Use of solar electricity for homes is catching up and PV generated electricity for co-generation in large power houses is also gaining wider acceptance.

• Structure of a Solar cell and Solar panels

Majority of the solar cells in common use are based on the use of a metal Silicon processed in such a manner as to exhibit strong photovoltaic properties converting visible solar radiation into electricity. Some other materials have also been developed and new manufacturing technologies are developed to increase conversion efficiency, to reduce cost, convenience of use, etc – and developments will go on.

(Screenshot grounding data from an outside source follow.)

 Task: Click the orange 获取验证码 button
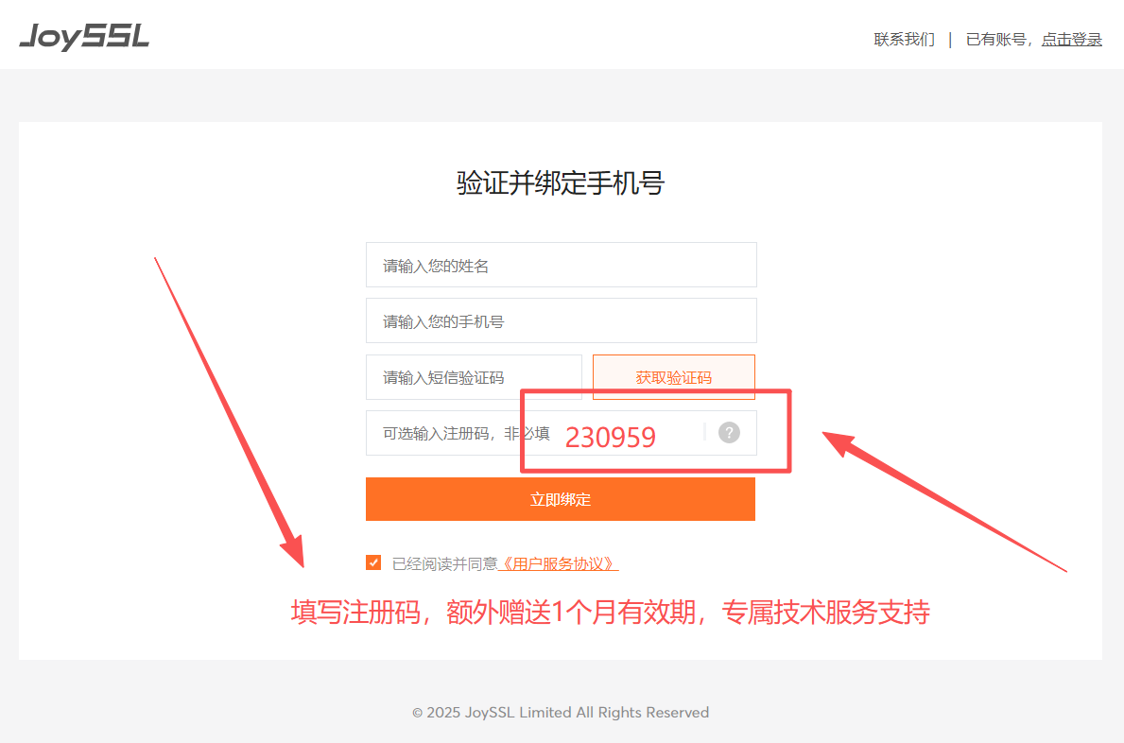click(673, 376)
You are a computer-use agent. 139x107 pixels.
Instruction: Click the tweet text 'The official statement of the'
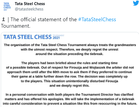(43, 19)
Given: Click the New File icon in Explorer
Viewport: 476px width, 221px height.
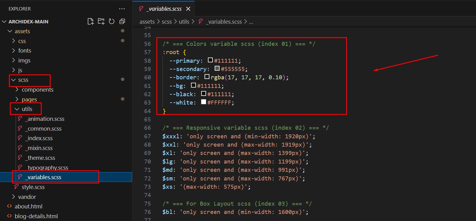Looking at the screenshot, I should point(90,22).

Without getting into technical details, let us understand what a photovoltaic cell is made of and how it operates. As we mentioned earlier, Silicon metal, refined to a great extent and processed in a particular manner, is used to make a solar cell which converts solar radiation falling on the device and generates electricity. But Silicon is a very shiny material and the sunrays falling on it may get reflected away and would hardly contribute towards generating electricity. So a solar cell (PV cell) incorporates some antireflective material to help the conversion process. Figure 1 alongside shows the basic construction of a photovoltaic cell.

As shown here, a solar cell uses two wafers of Silicon processed in different manners, so that their “sandwich” has the capacity to convert energy from sun’s rays into electricity. Of course, this “sandwich’ must have contacts on both sides to collect electricity produced, an antireflective coating has to be incorporated and a transparent physical protective layer of glass must be incorporated. Well, there is your solar cell!

For many practical reasons, a single cell cannot be very large and can give hardly 1 or 2 watts of power. For practical purposes a number of PV cells are assembled in a panel and interconnected in series/parallel combinations so that sufficient electricity can be generated by using them. For large output a number of such panels are assembled together in an array as shown in figure 2; arrays are large, rigid structure.

Before going further, we must once again stress that there are various new techniques, processes and materials being used now to produce PV cells. We mention only a few variations here as an illustration.

• Single-crystal cells are made in long cylinders and sliced into round or hexagonal wafers. This process is rather wasteful and uses a lot of power but produces solar cells giving efficiency of up to 25%. A fairly large proportion of present day photovoltaic cells are of this type;


• A process similar to that used in production of rolled steel sheets is also used; this results in what is called the polycrystalline cells. Solar cells produced in this manner are reasonably low in cost but, on the downside, their efficiency is rather poor- about 15%. These cells can be packed together more closely in making solar panels. Well over 50% of the global use of solar cells is of this type;


• A process in which silicon is essentially sprayed on to glass or metal surface in thin films produces what is called as amorphous silicon photovoltaic cell. Amorphous-silicon solar cells are the cheapest – unfortunately they are the least efficient also – hardly 5%.